[To-do list]
#1 In the fpenet forum post, what two possible causes does the author suspect for the incorrect inference output?
#2 Transcribe the part of the fpenet forum post that begins at the words "I am using TLT" and ends after the words "a Python application.".

──────── Reading text ────────

How to do inference with fpenet_fp32.trt

Hi,

I am using TLT v3 and fetched the fpenet model using

ngc registry model download-version nvidia/tlt_fpenet:trainable_v1.0

Then, I converted the fpenet.tlt model to model.etlt using fpenet export. After that, using the tlt-convert tool, I created a .trt file in order to use that in a Python application.

Here is the tlt-convert command I used:

tlt-converter fpenet.etlt -k nvidia_tlt -p input_face_images:0,1x1x80x80,1x1x80x80,1x1x80x80 -b 1 -t fp32 -e fpenet_b1_fp32.trt

The problem I am facing is that the inference output is not what it is supposed to be; i.e., when compared with the output of fpenet inference, it is not even close. I suspect that either the conversion step is causing the issue, or my preprocessing is not what it should be.

Here is the inference code I am using:

test.py (4.8 KB)

──────── Data shown ────────

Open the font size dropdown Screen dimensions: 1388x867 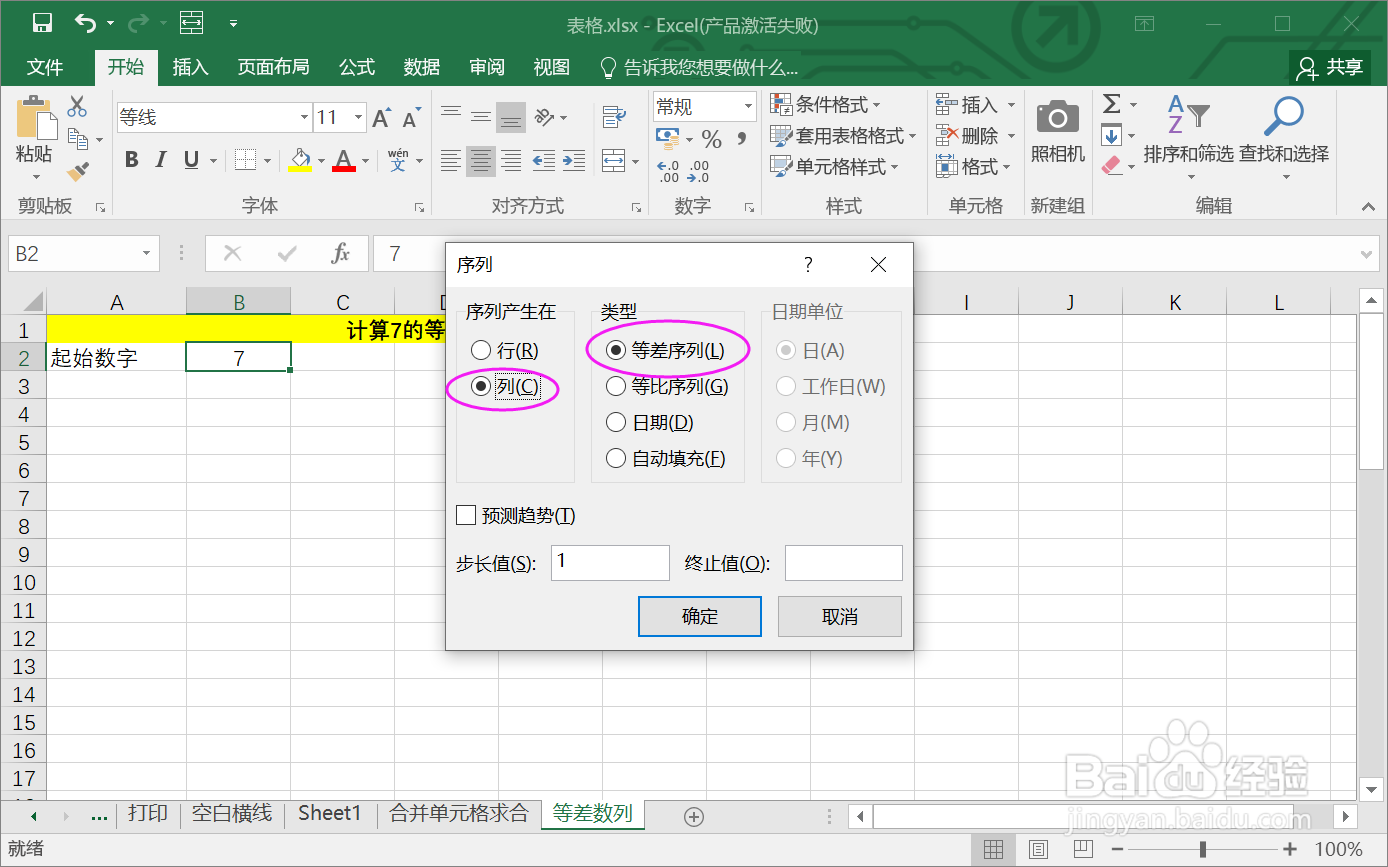point(356,117)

────────

[Solutions in order]
#1 The author suspects either the conversion step or the preprocessing.

#2
I am using TLT v3 and fetched the fpenet model using

ngc registry model download-version nvidia/tlt_fpenet:trainable_v1.0

Then, I converted the fpenet.tlt model to model.etlt using fpenet export. After that, using the tlt-convert tool, I created a .trt file in order to use that in a Python application.